Estimated reading time: 5 minutes
“You want to see our new tombstone?” Barbara Lemaster James proudly invited me. The question echoed like a question from long ago, “You want to watch our home movies?” Back then, no one ever wanted to watch anyone’s home movies or learn about the family dirt, let alone inspect their pre-bought tombstone before they died.
Already I was biting my tongue, thinking of a million jokes. I restrained myself, though, severely reminding myself that I am the genealogist and historian in the family. There might be implications here I may need to know. Get serious, Eric. “Of course,” I replied. “Let’s go.”

Barbara’s husband, Raymond Edward James, had a rough time this past year.
Cousin, Mark New, who’s a funeral director, suggested they select a plot among their James cousins, now buried at Mt. Zion Cemetery in Science Hill, Kentucky. Mark also maintains the expanding cemetery that once was part of his Grandmother Adams’ family farm.
When we all gathered at our annual family outing over the weekend, Barbara issued me her invitation.
I could have guessed some irrepressible James family dark humor would cut loose.

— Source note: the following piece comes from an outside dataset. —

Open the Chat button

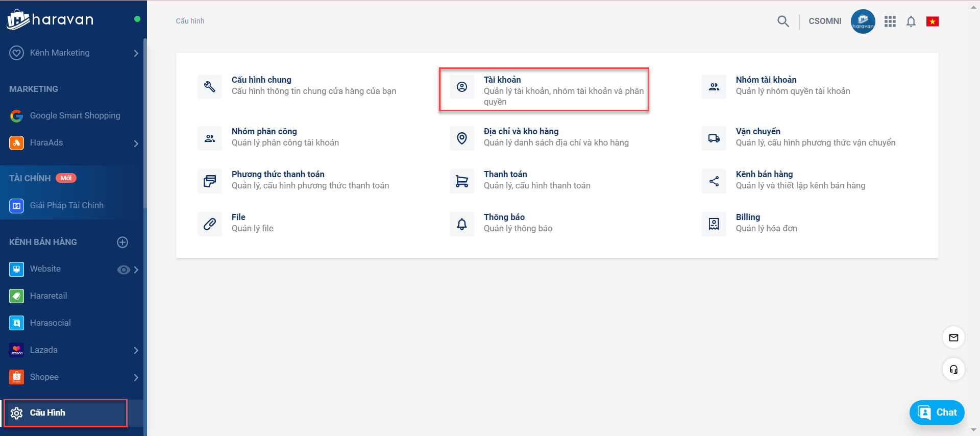(937, 413)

With Mark’s guidance, Raymond and Barbara had put some considerable thought into their selection. Unlike the plentiful black tombstones, which I found among numerous James all across the country, Raymond and Barbara selected a Confederate gray with dignified black engraving. Around two wedding rings linking their separate burial locations, they engraved their wedding date.
Each side was flanked by a receptacle. “What goes in there,” I asked.
“Yellow roses in mine,” Barbara quickly replied.
“And in Raymond’s?”
“Ice cream,” Raymond interjected. Ice cream, it is, I noted.
On the backside of their tombstone, Barbara and Raymond thoughtfully had engraved the names of their children, even those of Barbara’s by her earlier marriage.
“See,” Raymond pointed. “There’s the genealogy. Right there.” Raymond looked for my reaction. “Well, Eric, you’re not going to be around here forever!” he added.
Any sense of decorum, if any existed at all, now was broken. “Have you both lied down here before,” I asked. “There doesn’t seem to be enough length.”
Barbara snapped, “Oh yeah. We fit.”
Then came Barbara’s zinger. “And look, Eric. You can have this space, right next door.” I was stunned. Literally, stunned. To urge me further, Barbara tried closing the deal. “And there’s room further down the row, for all your Facebook friends.”
We paraded around the tombstones of the other James family buried there. Ivadean James caught my eye. The one and only time I met and talked with her was about a year before she died.
Ivadean never knew what happened to her father, Mack Henry James. He abandoned her family when she was a child. But Ivadean did get to know what happened to Mack before I did. My research found him about a year after Ivadean died, too late to tell her myself, except to share our mutual discovery in prayer.
For the first time, I noted, too, that Ivadean’s estranged husband, Gid Elliott, had died the day after she died, but in a different hospital. Things like that leave you wanting to know a story never told.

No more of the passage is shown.